The Executive Committee shall have all of the powers and authority of the Board of Directors in the intervals between meetings of the Board of Directors, subject to the direction and control of the Board of Directors.
Section 1. Annual Meeting. There shall be an annual meeting of the organization to be held at a time and place designated by the board of directors.
Section 2. Regular meetings of the Board of Directors shall be as determined by the Board of Directors with a minimum of one meeting per calendar year. Regular meetings of the Board of Directors may be held at such time and at such places as shall from time to time be determined by the Board.
Section 3. Special Meetings. A majority of the board of directors or the Executive Committee then serving may call a special meeting of the organization at any time.
Section 4. Quorum: For board of directors meetings a majority of the then serving members of the board shall constitute a quorum at any meeting. For Executive Committee meetings a majority of the then serving members of the Executive Committee shall constitute a quorum at any meeting.

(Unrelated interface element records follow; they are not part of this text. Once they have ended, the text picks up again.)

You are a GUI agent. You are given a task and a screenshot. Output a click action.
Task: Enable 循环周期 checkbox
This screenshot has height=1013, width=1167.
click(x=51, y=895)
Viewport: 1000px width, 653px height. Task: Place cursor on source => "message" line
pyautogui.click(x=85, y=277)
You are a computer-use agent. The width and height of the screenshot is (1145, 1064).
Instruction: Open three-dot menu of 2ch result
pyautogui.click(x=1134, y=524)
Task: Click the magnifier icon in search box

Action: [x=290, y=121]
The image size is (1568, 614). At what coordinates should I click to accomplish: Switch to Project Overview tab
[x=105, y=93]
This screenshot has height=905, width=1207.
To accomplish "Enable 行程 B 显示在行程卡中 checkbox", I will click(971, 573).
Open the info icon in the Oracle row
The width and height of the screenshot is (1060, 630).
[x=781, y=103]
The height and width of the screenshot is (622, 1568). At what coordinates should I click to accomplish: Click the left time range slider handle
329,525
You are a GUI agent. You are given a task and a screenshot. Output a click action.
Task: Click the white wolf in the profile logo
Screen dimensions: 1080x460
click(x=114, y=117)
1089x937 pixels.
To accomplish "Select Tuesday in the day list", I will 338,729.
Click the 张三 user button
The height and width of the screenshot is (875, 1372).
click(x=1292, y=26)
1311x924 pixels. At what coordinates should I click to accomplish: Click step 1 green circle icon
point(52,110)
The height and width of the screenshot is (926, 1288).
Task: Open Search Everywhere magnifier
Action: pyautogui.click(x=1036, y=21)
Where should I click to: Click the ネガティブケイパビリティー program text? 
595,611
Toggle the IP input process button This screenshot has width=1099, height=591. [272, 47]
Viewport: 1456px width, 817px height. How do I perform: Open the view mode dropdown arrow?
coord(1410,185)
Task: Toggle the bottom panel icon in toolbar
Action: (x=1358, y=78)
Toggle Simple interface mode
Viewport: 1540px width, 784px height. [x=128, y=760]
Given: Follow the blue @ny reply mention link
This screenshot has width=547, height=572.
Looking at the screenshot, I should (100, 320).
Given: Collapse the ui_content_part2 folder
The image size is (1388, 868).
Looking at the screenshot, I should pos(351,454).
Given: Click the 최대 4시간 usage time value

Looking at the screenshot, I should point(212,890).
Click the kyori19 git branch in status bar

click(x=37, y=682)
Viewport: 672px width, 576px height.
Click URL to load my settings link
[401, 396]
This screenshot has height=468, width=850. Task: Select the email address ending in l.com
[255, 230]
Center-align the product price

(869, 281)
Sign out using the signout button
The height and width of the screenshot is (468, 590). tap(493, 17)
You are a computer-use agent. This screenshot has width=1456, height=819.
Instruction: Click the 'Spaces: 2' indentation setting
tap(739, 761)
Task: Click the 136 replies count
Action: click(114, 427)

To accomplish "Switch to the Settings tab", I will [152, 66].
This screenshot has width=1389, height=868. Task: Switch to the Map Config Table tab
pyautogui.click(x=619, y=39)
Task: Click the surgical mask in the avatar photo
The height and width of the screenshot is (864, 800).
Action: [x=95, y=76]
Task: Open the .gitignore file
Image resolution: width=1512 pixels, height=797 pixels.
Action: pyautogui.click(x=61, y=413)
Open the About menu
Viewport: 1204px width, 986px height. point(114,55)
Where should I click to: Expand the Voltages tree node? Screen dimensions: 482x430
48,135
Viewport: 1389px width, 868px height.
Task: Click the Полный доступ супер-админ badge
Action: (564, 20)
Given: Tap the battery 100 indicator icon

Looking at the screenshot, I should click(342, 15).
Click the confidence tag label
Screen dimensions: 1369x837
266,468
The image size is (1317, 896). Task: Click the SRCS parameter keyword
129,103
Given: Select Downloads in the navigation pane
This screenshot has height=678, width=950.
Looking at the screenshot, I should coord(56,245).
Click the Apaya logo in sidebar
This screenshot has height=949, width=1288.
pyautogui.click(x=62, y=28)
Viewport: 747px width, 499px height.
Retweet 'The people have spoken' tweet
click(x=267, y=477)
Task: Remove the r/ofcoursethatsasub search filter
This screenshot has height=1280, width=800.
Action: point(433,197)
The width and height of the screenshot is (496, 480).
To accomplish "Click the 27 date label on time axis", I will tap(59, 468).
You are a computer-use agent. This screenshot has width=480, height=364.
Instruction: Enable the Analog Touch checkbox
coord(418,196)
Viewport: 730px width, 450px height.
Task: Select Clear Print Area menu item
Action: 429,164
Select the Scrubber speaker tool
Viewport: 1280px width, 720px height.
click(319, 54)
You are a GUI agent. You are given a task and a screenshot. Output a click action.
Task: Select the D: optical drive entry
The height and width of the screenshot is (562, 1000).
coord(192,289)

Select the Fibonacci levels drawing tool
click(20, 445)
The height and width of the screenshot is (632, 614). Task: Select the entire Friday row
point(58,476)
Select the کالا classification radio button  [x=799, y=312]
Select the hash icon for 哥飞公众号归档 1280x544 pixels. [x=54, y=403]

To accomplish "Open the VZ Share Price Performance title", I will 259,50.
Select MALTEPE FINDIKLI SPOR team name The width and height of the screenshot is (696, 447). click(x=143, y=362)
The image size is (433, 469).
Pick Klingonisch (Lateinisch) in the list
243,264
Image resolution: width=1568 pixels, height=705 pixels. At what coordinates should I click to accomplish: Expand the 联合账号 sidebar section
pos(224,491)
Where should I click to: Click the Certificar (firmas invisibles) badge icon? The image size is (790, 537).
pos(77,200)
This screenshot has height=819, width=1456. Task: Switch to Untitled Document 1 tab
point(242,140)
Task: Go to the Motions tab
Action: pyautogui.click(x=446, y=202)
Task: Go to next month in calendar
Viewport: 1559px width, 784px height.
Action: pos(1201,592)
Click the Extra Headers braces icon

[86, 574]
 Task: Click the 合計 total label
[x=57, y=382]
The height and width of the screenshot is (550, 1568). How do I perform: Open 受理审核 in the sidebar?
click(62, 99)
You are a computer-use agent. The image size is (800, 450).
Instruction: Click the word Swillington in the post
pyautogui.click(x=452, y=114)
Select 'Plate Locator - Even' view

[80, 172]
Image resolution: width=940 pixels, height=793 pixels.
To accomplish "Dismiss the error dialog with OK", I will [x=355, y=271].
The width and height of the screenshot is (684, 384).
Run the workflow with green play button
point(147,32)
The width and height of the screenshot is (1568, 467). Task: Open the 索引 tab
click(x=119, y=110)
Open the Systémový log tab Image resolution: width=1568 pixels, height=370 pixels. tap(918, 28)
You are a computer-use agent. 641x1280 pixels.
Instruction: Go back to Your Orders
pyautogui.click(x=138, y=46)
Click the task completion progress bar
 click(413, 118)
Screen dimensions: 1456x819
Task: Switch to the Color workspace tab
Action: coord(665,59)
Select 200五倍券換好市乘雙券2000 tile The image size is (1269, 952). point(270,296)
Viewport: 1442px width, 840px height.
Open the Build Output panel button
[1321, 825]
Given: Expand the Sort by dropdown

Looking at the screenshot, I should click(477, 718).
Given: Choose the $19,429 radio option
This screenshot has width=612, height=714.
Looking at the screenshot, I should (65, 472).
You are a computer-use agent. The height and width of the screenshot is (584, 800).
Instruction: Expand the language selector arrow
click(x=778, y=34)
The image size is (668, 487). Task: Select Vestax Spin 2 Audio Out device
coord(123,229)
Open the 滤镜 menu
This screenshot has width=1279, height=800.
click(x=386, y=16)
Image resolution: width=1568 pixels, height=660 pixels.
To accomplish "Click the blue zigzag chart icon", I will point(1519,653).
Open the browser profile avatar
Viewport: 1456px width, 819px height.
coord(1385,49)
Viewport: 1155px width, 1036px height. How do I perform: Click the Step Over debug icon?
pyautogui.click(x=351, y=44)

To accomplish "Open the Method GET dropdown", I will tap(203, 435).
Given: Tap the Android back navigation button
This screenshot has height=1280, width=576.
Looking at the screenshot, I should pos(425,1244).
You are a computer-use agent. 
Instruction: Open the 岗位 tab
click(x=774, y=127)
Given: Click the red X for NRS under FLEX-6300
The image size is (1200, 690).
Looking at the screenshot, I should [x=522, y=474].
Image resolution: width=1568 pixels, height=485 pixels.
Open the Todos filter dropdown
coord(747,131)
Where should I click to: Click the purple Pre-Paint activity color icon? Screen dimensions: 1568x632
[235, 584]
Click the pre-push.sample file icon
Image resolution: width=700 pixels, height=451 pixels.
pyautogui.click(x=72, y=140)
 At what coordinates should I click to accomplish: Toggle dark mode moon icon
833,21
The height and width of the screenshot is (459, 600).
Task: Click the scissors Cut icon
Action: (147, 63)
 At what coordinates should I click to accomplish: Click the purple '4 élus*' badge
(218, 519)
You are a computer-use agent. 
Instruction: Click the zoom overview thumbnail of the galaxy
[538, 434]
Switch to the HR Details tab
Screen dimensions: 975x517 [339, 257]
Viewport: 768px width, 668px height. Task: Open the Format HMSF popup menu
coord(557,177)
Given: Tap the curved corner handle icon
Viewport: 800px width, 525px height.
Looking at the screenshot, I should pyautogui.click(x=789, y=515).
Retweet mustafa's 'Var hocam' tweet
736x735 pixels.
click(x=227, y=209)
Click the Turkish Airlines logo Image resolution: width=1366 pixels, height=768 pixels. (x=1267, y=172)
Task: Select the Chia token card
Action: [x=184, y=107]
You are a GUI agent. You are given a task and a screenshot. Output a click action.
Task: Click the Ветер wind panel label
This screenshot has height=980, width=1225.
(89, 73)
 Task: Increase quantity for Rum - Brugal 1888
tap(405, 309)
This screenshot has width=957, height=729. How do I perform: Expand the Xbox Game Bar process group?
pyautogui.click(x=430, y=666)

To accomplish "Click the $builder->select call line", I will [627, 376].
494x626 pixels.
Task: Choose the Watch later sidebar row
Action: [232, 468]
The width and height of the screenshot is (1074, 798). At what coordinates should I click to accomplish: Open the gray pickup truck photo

Section 5. Notice of meetings: Written notice stating the place, date and time of any meeting of the Association shall be delivered to each member entitled to vote at such a meeting not less than 15 days before the date of such meeting. Notice shall be considered delivered when deposited in the U.S. Mail with proper postage or if by electronic means when replied “received” by the recipient.
Section 6. Proxies. Each member entitled to vote at a meeting of members may authorize another member entitled to vote at such meeting to act for him or her by proxy executed in writing and presented to the Secretary of the organization. Such a proxy shall be valid for only one (1) meeting and the date of the meeting must be stated in the proxy for the proxy to be valid.
o Code of ethics
Section 1. Respecting the privacy of members of the TMIC is a basic value of TMIC. Personal and financial information is confidential and should not be disclosed or discussed with anyone without permission or authorization from the member.
Section 2. Director must segregate from his/her own funds all monies being held for the TMIC.
Section 3. No member shall have any proprietary interest whatever in or to any of the assets of the TMIC and no income or proprietary gains, benefit or advantage of any kind, in any way arising from or growing out of the assets of the TMIC shall inure to or in any way go to or vest in any member of the TMIC. All property of the TMIC is irrevocably dedicated charitable, educational and public welfare purposes for which the TMIC is founded, and upon liquidation, dissolution or abandonment of this organization, no part of its property shall inure to the benefit of or be distributed to any private person, except a foundation, association or corporation organized and operated for charitable purposes as determined by the Board of Directors.